The 37-cap defender believes that the recently introduced Financial Fair Play rules, which limit clubs' spending relative to turnover, has made it harder for free agents to find clubs outside of the transfer windows.
"The [FFP] rules have slightly made a change. In my situation, as well, I was injured, so that doesn't help. They [the manager] are under pressure from people upstairs and looking to their budgets. Is the chairman going to take a fine? Not really.
"Once August has come they've mainly got their players in. If they want, say me, to come in then usually a player has to come out."
St Ledger pointed to some other high-profile players currently without a club as evidence of a growing trend.
"Tomas Kuscazk, who's been at Man United, he's just recently got a club [he joined Wolves two weeks ago], there's Matthew Etherington, Chris Eagles, Jermain Jenas."
St Ledger, who scored Ireland's only goal at Euro 2012, said that his unemployed spell has opened his eyes to the harsh realities of professional football and that he has found it hard to adjust.
"It feels like I've finished football, it's been the weirdest feeling ever.
"I always say 'there are no friends in football'. I think that's so true, that they'd probably stab you in the back.
"I've found this period really lonely. I ring my friends and say, 'What have you been up to?' and they say 'I've been training, what about you?'
"I've just gone to the gym or gone to do Bikram Yoga and come home. I don't really do anything because I'm obviously hoping that tomorrow I'm going to get a phone call.
"It's been quite difficult. My family have been great. And the lads at Leicester, I still speak to them. But it's not the same, they're going in day-in day-out, having the banter in the changing room and I'm just not a part of that.

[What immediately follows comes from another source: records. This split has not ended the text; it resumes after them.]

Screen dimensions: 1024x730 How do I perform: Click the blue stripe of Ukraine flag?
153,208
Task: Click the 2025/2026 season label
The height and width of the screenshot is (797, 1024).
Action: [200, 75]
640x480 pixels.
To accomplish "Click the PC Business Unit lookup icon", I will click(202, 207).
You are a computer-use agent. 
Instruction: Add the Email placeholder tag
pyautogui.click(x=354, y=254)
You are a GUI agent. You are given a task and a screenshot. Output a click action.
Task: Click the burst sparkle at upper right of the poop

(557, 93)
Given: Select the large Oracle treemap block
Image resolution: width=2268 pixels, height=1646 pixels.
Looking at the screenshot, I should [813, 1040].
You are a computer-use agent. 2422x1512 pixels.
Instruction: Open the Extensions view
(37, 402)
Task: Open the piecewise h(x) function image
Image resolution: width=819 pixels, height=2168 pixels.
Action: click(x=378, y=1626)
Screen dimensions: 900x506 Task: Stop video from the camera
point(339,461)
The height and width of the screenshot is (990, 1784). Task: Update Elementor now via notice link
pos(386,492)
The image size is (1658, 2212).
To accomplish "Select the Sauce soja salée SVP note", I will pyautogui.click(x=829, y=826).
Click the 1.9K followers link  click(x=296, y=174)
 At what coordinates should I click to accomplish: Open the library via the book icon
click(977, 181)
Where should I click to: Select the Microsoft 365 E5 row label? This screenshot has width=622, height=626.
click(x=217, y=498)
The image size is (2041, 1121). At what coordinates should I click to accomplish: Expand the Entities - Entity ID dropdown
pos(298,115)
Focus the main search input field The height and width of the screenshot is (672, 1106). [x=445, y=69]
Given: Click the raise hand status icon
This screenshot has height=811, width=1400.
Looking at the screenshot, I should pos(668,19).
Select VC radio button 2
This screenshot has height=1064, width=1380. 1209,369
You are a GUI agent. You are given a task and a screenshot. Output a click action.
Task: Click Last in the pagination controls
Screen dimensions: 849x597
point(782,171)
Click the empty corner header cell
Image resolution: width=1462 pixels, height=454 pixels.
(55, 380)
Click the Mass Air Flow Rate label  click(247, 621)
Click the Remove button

"The PFA have been brilliant. There are services if you need to talk to them, they'll pay you for you to keep fit for three weeks at St George's [English FA's National Football Centre], I can't speak highly enough of them."
St Ledger isn't giving up hope on resurrecting his career, however, and is hopeful of earning a fresh start in the United States' MLS next year.
"I still 100% want to try and get a club," he said. "It's not been great too far but you have to see the positive side of things. Hopefully, if I can go to America in January that would be great."